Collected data
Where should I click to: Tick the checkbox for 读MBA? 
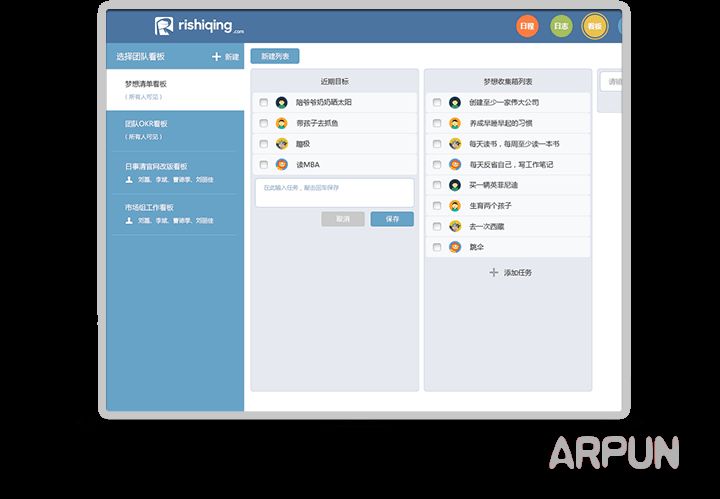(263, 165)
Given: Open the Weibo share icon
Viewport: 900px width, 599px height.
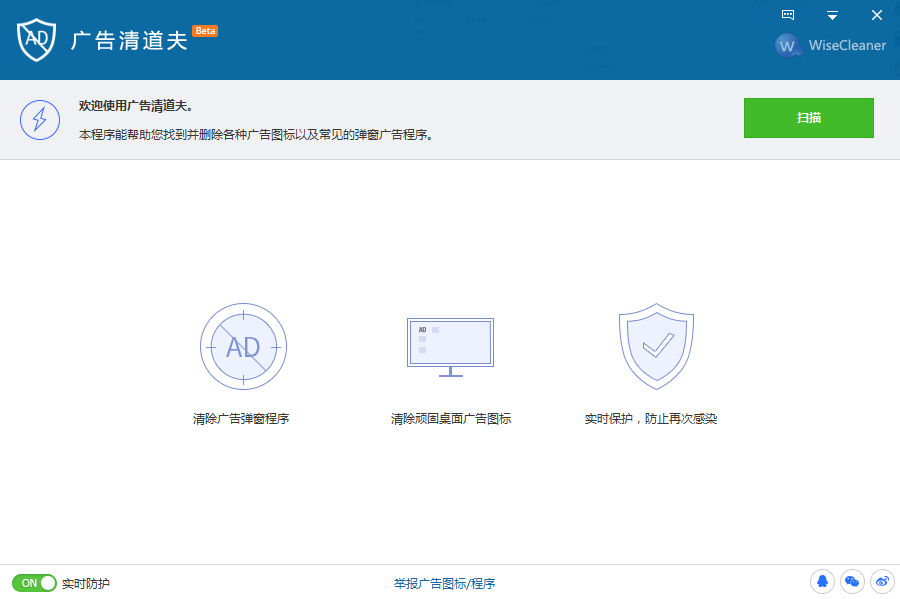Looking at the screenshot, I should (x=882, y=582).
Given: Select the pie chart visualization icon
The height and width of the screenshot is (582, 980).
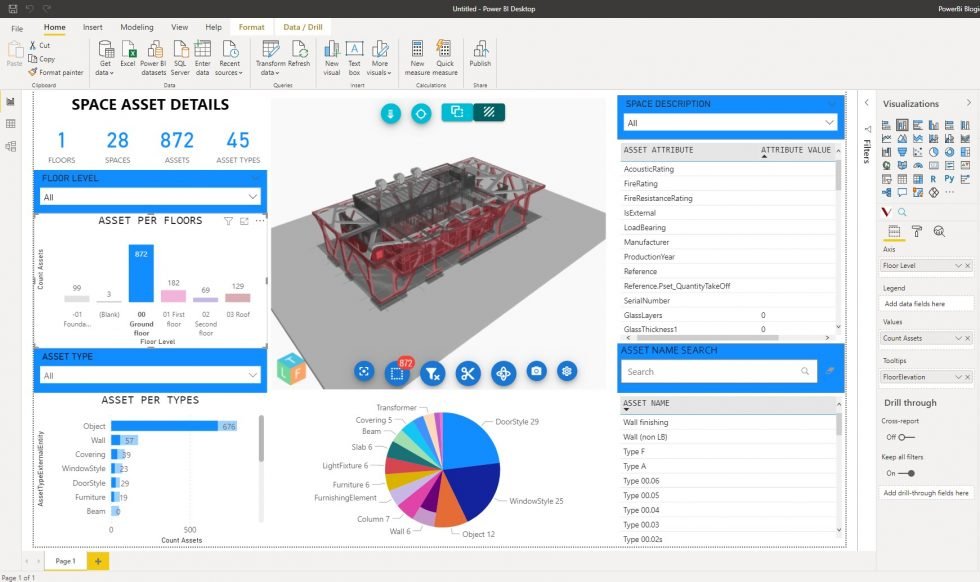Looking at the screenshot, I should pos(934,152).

## [EXERCISE OBJECTIVE]
Write out the records exactly. Do not carry the pictures over.

## [EXPECTED ANSWER]
Where should I click to: Tick the checkbox for 读MBA? 
(263, 165)
Given: Open the Weibo share icon
Viewport: 900px width, 599px height.
Looking at the screenshot, I should (x=882, y=582).
Given: Select the pie chart visualization icon
The height and width of the screenshot is (582, 980).
Looking at the screenshot, I should pos(934,152).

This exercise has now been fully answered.